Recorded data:
===

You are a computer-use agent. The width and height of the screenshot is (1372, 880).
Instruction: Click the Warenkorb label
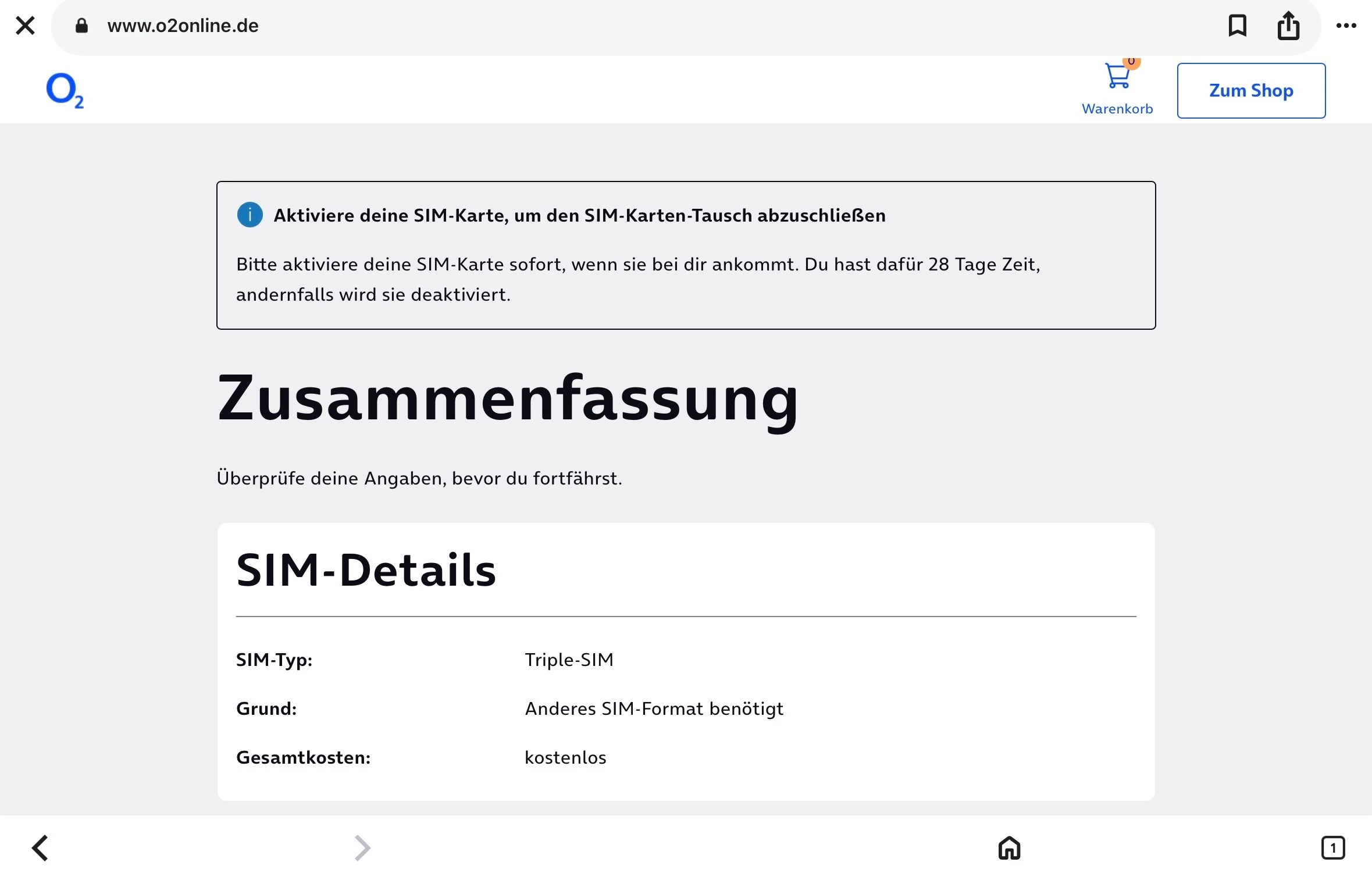(1117, 109)
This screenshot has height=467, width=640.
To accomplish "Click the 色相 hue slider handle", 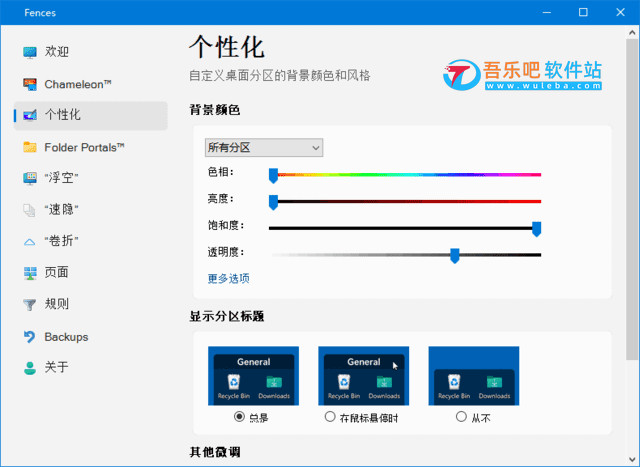I will click(273, 175).
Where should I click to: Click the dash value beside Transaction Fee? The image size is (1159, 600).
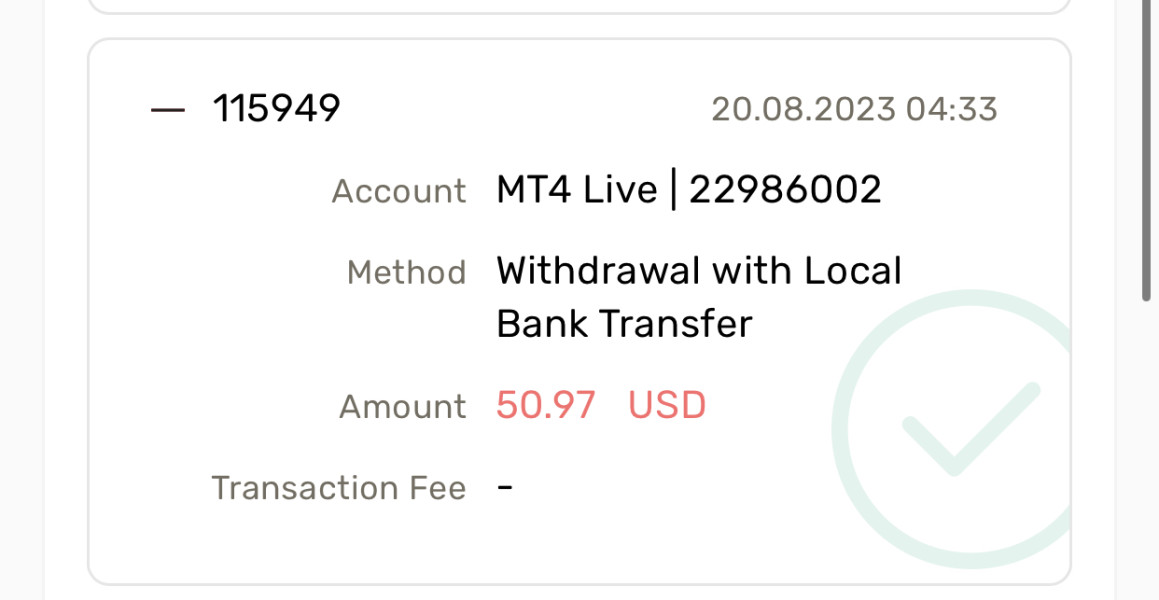505,488
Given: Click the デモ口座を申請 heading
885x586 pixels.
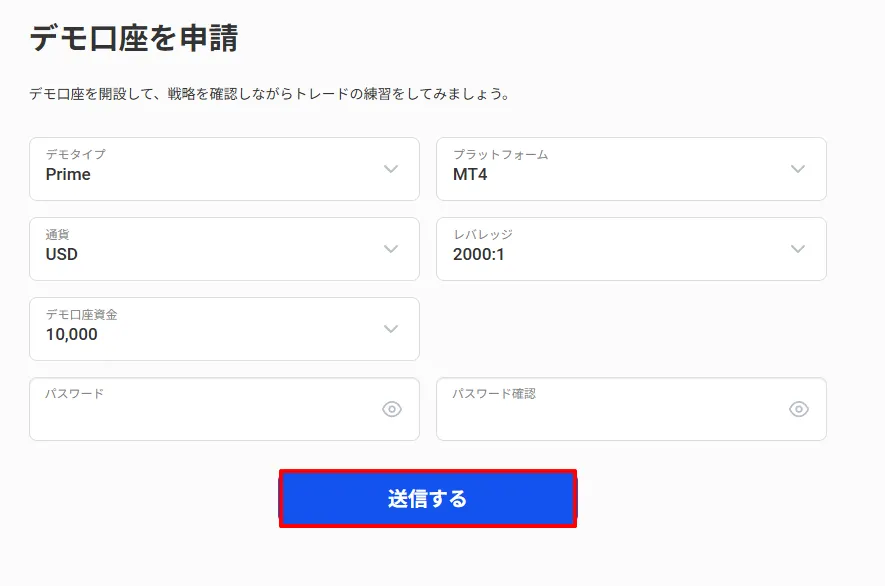Looking at the screenshot, I should pos(134,39).
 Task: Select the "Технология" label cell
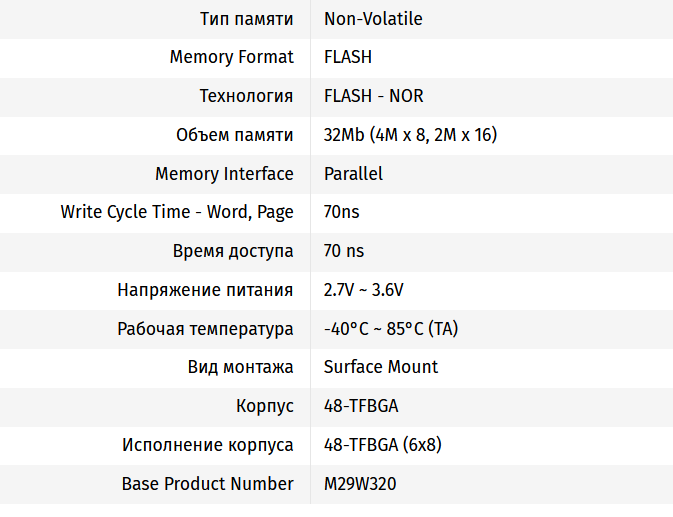click(x=246, y=96)
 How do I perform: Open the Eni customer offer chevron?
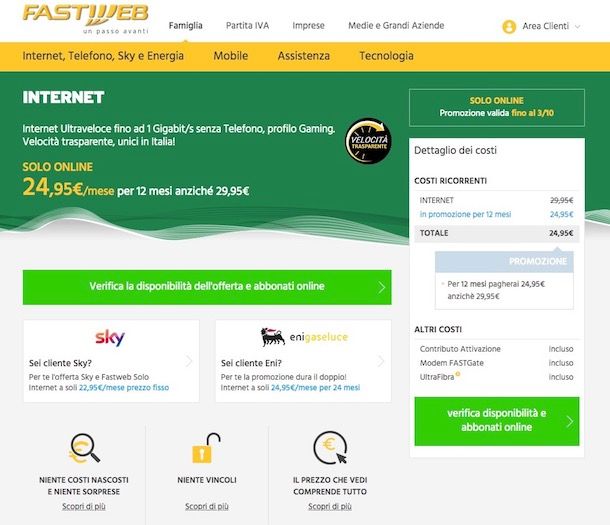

===

### [Your assignment]
Word for word, restate the lines from the line containing "Where should I" through the end of the data, including the first and last of them. Pictures stay out.

### [Exercise answer]
Where should I click to: Click the dash value beside Transaction Fee? The image size is (1159, 600).
505,488
Given: Click the デモ口座を申請 heading
885x586 pixels.
Looking at the screenshot, I should pos(134,39).
 Task: Select the "Технология" label cell
click(x=246, y=96)
 How do I perform: Open the Eni customer offer chevron?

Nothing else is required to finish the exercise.